C’est le premier jour de l’été. Si l’on en croit l’éphéméride, du moins. Non loin de l’Hôtel du Nord, c’est de circonstance, on rejoint Riton Liebman dans une brasserie où le comédien et auteur a manifestement ses habitudes. Il semble y connaître tout le monde, taille une petite bavette avec deux dames installées près de notre table, tandis que quelques habitués décrochent du zinc pour venir le saluer. « Réputation non usurpée, je suis bien la vedette du quartier ! », commente-t-il avec ironie…
Riton Liebman : Ce livre, ce fut d’abord un manuscrit qui prit la forme d’un texte de spectacle avant de se transformer en roman… Enfin un roman… C’est moi, carrément moi, qu’on retrouve dans ces pages ! Tout est vrai, certes un tantinet décalé parfois, il y a un peu de montage : j’ai, par exemple, regroupé plusieurs personnages en un.
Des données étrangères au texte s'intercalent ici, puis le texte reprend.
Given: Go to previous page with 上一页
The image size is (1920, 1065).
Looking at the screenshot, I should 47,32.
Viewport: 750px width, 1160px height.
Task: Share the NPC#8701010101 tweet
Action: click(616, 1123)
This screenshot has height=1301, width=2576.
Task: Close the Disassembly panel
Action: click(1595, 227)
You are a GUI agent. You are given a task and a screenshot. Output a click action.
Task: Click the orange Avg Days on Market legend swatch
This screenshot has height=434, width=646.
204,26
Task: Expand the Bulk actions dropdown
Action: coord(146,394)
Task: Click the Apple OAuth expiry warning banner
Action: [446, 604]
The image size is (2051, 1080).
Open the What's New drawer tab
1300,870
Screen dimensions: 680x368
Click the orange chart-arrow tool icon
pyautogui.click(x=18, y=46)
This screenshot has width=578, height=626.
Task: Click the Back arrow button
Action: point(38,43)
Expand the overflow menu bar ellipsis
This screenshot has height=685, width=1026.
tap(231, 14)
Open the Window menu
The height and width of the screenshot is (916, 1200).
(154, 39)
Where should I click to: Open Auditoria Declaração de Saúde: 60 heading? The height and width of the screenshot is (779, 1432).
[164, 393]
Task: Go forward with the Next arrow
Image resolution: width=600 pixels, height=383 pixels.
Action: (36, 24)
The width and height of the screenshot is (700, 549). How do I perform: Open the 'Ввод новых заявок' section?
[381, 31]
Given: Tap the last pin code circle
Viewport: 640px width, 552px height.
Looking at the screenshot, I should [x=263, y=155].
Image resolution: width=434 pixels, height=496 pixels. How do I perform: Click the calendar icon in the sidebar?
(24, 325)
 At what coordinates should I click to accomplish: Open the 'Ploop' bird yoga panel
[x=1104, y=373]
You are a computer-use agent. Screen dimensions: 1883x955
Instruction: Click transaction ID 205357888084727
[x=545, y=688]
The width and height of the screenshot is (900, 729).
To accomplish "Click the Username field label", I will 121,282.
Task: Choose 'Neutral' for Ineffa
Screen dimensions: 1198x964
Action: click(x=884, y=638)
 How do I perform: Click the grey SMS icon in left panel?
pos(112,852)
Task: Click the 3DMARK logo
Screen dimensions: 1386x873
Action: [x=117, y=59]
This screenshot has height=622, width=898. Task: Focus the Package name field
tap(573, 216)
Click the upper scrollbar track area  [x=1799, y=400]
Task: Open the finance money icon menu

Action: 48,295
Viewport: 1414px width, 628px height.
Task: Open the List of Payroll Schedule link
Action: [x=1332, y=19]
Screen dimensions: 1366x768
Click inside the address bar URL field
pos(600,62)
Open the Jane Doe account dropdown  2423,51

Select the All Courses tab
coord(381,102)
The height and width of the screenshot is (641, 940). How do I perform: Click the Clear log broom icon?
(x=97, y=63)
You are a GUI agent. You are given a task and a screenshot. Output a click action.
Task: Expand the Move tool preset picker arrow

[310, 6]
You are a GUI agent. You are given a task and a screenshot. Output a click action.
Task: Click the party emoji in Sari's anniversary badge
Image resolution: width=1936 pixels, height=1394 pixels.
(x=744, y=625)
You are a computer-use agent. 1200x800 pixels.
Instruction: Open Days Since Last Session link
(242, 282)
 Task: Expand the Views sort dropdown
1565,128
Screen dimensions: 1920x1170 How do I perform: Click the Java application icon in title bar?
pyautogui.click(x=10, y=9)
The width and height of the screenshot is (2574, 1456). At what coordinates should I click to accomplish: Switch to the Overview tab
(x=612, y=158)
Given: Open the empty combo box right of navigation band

Je n’avais, en fait qu’une idée claire en tête : ne surtout pas sombrer dans le pathos et le psychologique ! Reste qu’à un moment, j’ai commencé à en avoir ras-le-bol de cette suite d’anecdotes me concernant. J’anticipais les réactions : « Comment ose-t-il encore parler de lui ? Mais qu’il est gonflé ! » (Rires.)
En tout cas, vous ne cachez rien de votre jeunesse tumultueuse avec ses hauts et ses très bas…
Disons que je me traite mal bien ou bien mal ! (Sourire.) Mais vous remarquerez que s’il m’arrive de balancer, je le fais sans rancœur et sans méchanceté. Car je ne regrette absolument rien. Je rejette les regrets comme la victimisation, très en vogue actuellement.
Regretter quoi d’ailleurs ? Vous le dites vous-même à la page 118 du livre, alors que vous vous trouvez dans les toilettes des Bains-Douches : « J’ai dix-huit ans et Prince pisse à côté de moi. J’ai réussi ma vie. »
Ouais enfin, ça, c’est pour la boutade…
Quelles sont vos admirations littéraires ? Vous évoquez Jack London au détour d’un chapitre, La Cerisaie de Tchekhov…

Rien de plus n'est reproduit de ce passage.